Is there a record book for understatements? After an hour of Kenny's shameless testimony, constituents might wonder if it was really fair to make each favor-seeker negotiate his or her own level of illicit payment: Wouldn't it have been more orderly and considerate for Kenny to simply post a written price list, like a Pahrump bordello?

"Re-zoning prime parcel for a CVS or other similar store: $200,000 in untraceable cash. Making sure county ordinances allow lap dances in strip clubs? $30,000. Approving a neighborhood casino? $3,000 per month, for years."

But the key word, above, is "shameless." Kenny has admitted to crimes that could have netted her decades in federal prison. Yet -- to gain her testimony against her two former associates now in the dock, former Commissioners Mary Kincaid-Chauncey and Dario Herrera -- federal officials offered her a deal in which she could serve 46 months, or less.

Kenny, who looked rested and fit Thursday in expensive clothes and a stylish new hairdo, offered the opinion that even a few years in prison would be too much. Asked whether she has adequately paid for her crimes, she said, "I believe that I have. I've served three years in public jail. It's been very difficult. I felt terrible and ashamed and immediately apologized to the FBI."

Kenny has not been in jail, of course. She uses "public jail" as a metaphor for the supposed public ignominy she has suffered.

Yet she bought and furnished a $869,000 residence for her family, even after her crimes were revealed. If she has donned sackcloth and ashes and tried to make penance by washing floors at a local soup kitchen, she's certainly kept it a good secret. And why on earth would she apologize to FBI agents, who are kept in gainful employment exposing voracious leeches like Kenny? Where is her apology to the constituents of Commission District F, whose interests and trust she sold out at every opportunity?

What shouldn't be lost sight of, though, is that (however oddly) it's not Kenny who's on trial. Jurors must weigh the credibility of this witness as it bears on the guilt or innocence of the actual defendants, Mrs. Kincaid-Chauncey and Mr. Herrera.

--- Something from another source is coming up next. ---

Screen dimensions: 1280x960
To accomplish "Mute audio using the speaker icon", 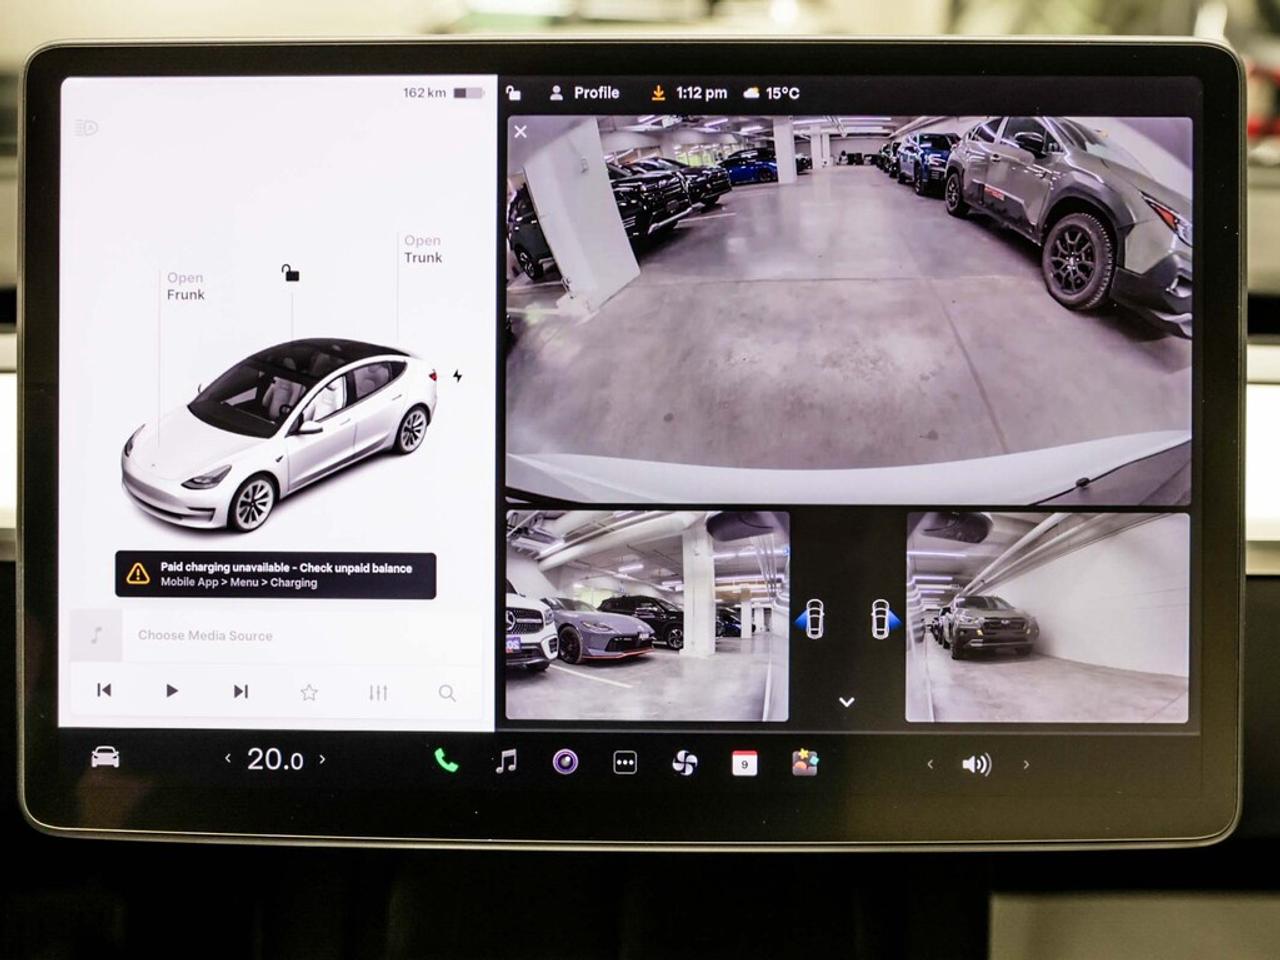I will 974,762.
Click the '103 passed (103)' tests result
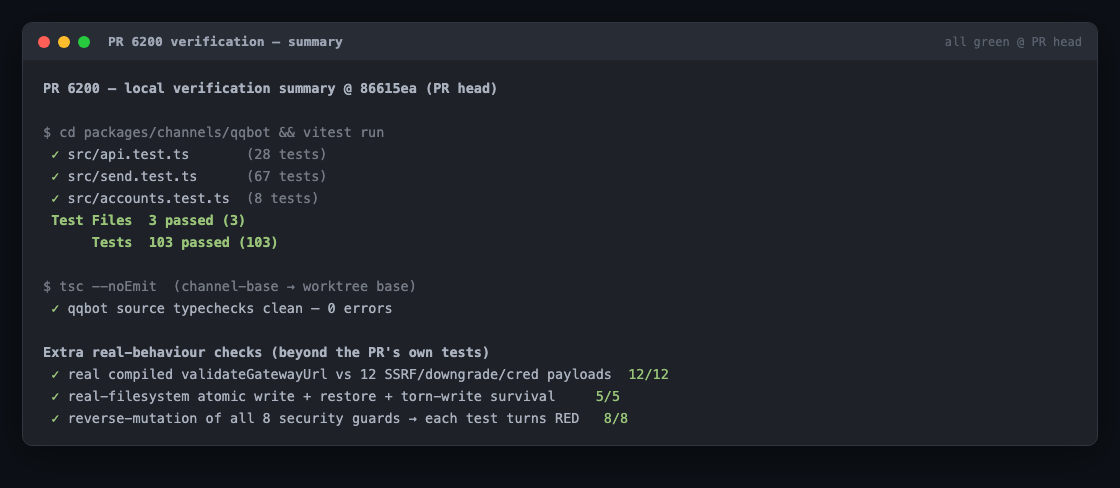 click(213, 243)
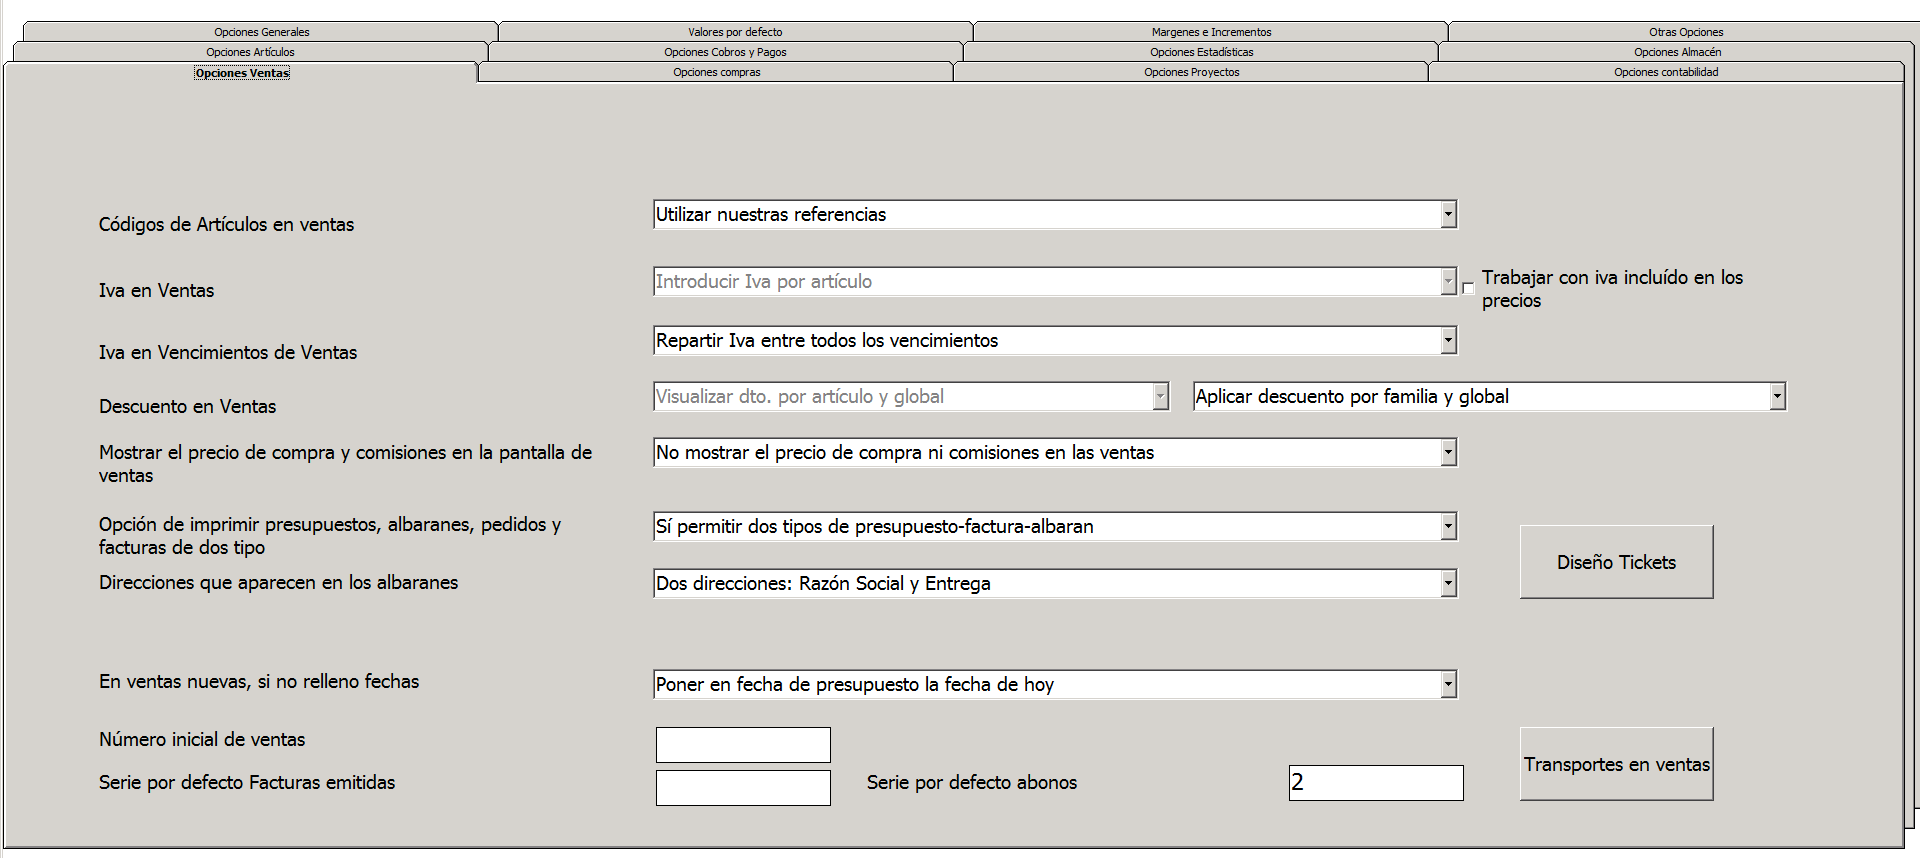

In that light, prosecutors have a couple of problems. First, Kenny claims to have selective memory loss, caused by the fact that she has vertigo. This is a novel medical diagnosis and an odd claim from a person whose plea bargain presumably rests on telling "the whole truth."

Just as significantly, it appears Kenny can't actually testify to any "smoking gun" conversations in which the defendants admitted to her that they were also on the take. Instead, she testifies this was merely "understood."

Finally, the jurors would not be human if they didn't wonder whether prosecutors have the right person on trial. Even if Mr. Herrera and Mrs. Kincaid-Chauncey did everything that's alleged, they come up pikers next to the rapaciousness of the government's star witness.

While the assertion that "someone else did worse" should never justify acquittal, it won't be good for prosecutors if someone in the jury room asks: "Isn't this like cutting a plea bargain with a crime boss to bag the poor sap who drove his getaway car?"

Some further measure of justice may yet await Kenny. Although her plea deal guarantees that federal prosecutors in the district of Southern Nevada will not further prosecute her for prior crimes, she has now testified under oath to accepting hundreds of thousands in bribes that she did not declare as taxable income. Is a tax evasion indictment forthcoming?

Jurors were riveted to Kenny's testimony. It certainly reveals a shameless culture of corruption. But has the prosecutors' net yet roped in the two defendants? Have they shown votes promised and cast in direct return for payments? For that, much now depends on the promised testimony of confessed crook Michael Galardi.